Art as Advocacy: A Conversation with Rose Styron
By Madeleine Schwartz
“One second,” Rose Styron tells me. “I just have to call Carlos Fuentes.” Telephone conversations with the world’s most famous writers are nothing new for Styron, a fellow at the IOP this spring. As a founding member of Amnesty International USA, the human rights activist and poet has spent the past forty years campaigning with fellow artists to help fellow humans. The list of her friends and familiar colleagues reads like a roster of the century’s most famous artistic personalities: Philip Roth, Mia Farrow, Frank McCourt. “Sting,” she says, is a good friend.”
The activist’s artistic posse is no coincidence—for Styron, art should be political. Art, she believes, has the power to elucidate social and political situations, both in their work itself and in their daily life. “Artists,” she says, “have an obligation to society to use their empathy, talent, and ingenuity in any way they can to protect citizen integrity.”
Styron’s own work follows such a model. Styron spent the first part of her career as a poet, immersed in American literary circles alongside her late husband William Styron, author of the novels Sophie’s Choice and The Confessions of Nat Turner. While Rose Styron had been active in politics and aided several presidential campaigns, her focus had been on her writing. “I was a poet,” she says.
But this focus began to shift at a writer’s conference in Russia in the late sixties. “There, I met a number of citizens… who had been exiled and tortured,” says Styron. “They told me their stories and they gave me manuscripts to bring back. But when I went to Washington, no one was a bit interested.” Determined to get the stories out, Styron joined the incipient American branch of Amnesty. “I devoted the next 20 years doing human rights,” says Styron.
Styron traveled the world on Amnesty’s behalf. Sent to Chile after Commander-in-Chief Augusto Pinochet’s coup to find supporters of ousted president Salvador Allende who had “disappeared” under the new regime, Styron feigned a family vacation and scoured the country. “We played cat and mouse with the police trying to get information,” she says.
The trip, as Styron describes it, was an adventure worthy of a spy thriller. In order to obtain reports from wives of missing husbands, Styron set-up an elaborate game of catch. “We were in a swimming pool, playing with a red beach ball. [The women] knew us that way. When they were close to me in the pool they would give information.”

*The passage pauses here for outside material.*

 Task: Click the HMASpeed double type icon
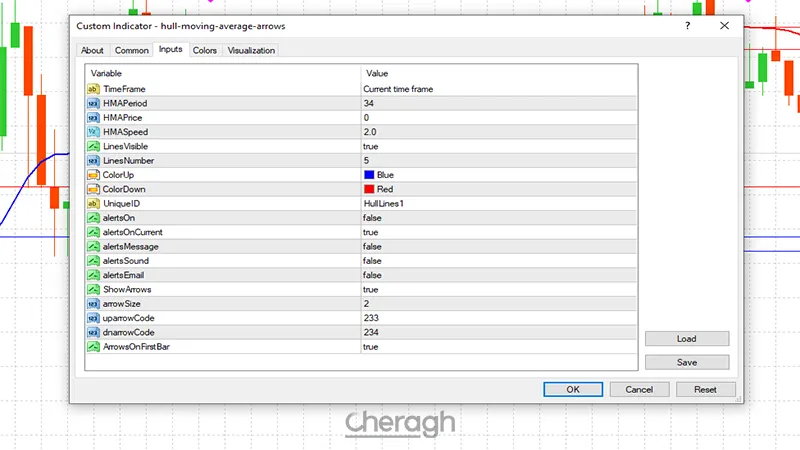pos(93,131)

To be sure, artists do not need to go on missions make an impact. “My artist friends, whether they are writers or painters or photographers or musicians have depth and insight into the human condition.
I think they have the talent to persuade through the senses,” she says. “Although they may not go into government where they would act more directly, they can sway government leaders through their writing or visual art.”

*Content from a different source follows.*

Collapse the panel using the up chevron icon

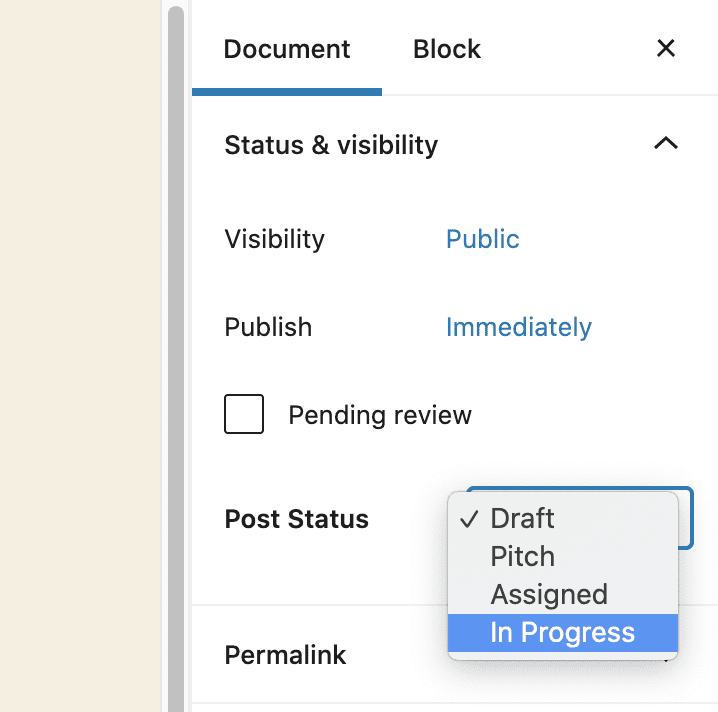click(665, 144)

Art as advocacy can take several forms. “It doesn’t have to be strictly political,” Styron says. She points to the ways that the guests in her study group, “Art and Politics,” have each created for a cause. “In his novels, Ward Just reveals or comments on politics through character… [poet] Jorie Graham talks about climate change both subtly through poetry and publicly in speeches,” Styron says.
But no matter the method, Styron believes that the arts and politics must be linked in order to effect change. “If [artists] can bring their talents to bear on a society where tyranny or suppression or lack of freedom is rampant I think it is their duty to do it,” she says.